When the bard yelled that, Gord leaped over the jellylike mass of the amoeba. It had stopped its flow and was gathering itself for some renewed attack perhaps, but there was space and opportunity. His leap carried the young man onto the little space that existed between the monster and the wall. Blackheartseeker lay there, and the amoeba's sudden inactivity and contraction gave him the opportunity to reach the sword. "Look out, Gellor!" Gord called as he picked up his sword and turned to look at the thing he was about to strike with its deadly blade.
The change took only seconds — a split-second from the compaction as amoeba to his human shape again. Gravestone uttered a minor spell even as he had tongue and mouth to do so once again. The oneeyed scum who had been tormenting him with his icy-bladed sword was moving to strike, even as the smaller man was hefting his black-hued weapon and readying to do the same.

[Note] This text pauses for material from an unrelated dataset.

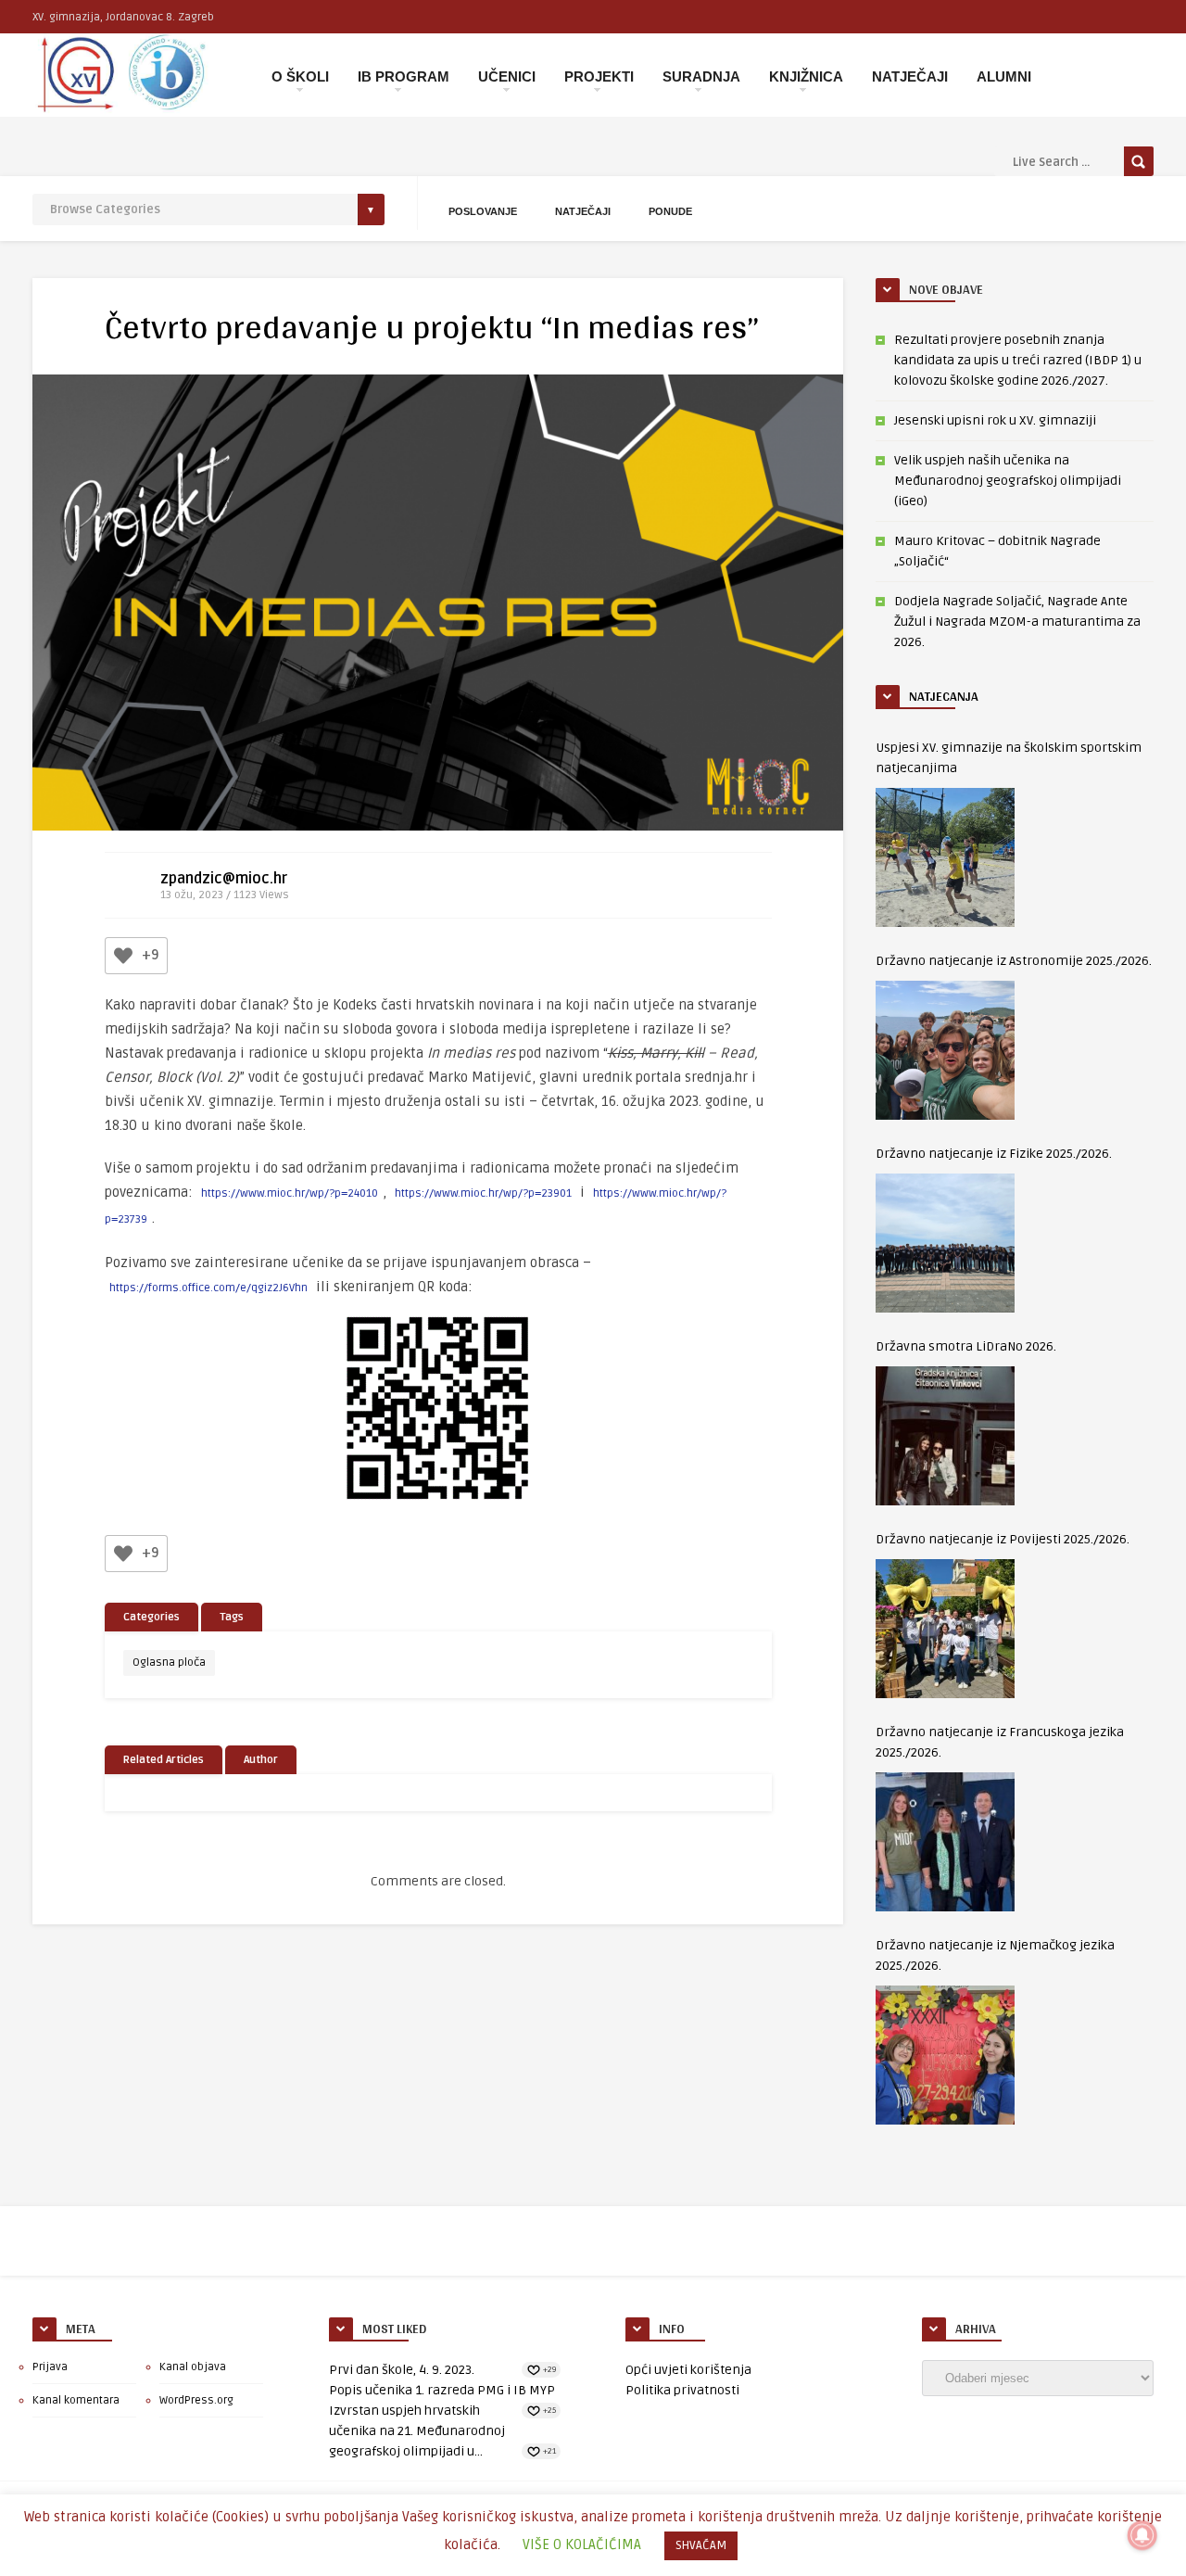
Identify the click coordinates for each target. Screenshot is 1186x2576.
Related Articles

Neither succeeded in their aim, for suddenly there were six of the demonurgist where one had been, and the half-dozen forms immediately began to disappear and blink back into existence in a random fashion all over the place. Gravestone was now replicated and alternately moving off and onto the vibratory plane he had created. Before the two foemen could discover which of the six was the real priest-wizard, Gravestone would be far enough distant to do what he had to. Better to be alive without all than die with possessions intact. The demonurgist was desperate now. He would bring into existence a Hellsfire, an inferno of flames and raining lava in the center of this chamber. Of course, when that occurred Gravestone would be beyond the furnace-heat of his dweomer.
"The egress! Guard the passage out!" Gord shouted that to his comrade, for he saw that the blinking in and out by the half-dozen Gravestones was not as random as it might seem. Two of the figures seemed to appear constantly behind Gellor, moving a little closer to the lone exit each time they became visible again. Taking no chances, the champion of the struggle against Tharizdun dashed toward that place himself, striking a could-be-Gravestone with his ebon sword as he went. The figure popped as the metal edge cut through it.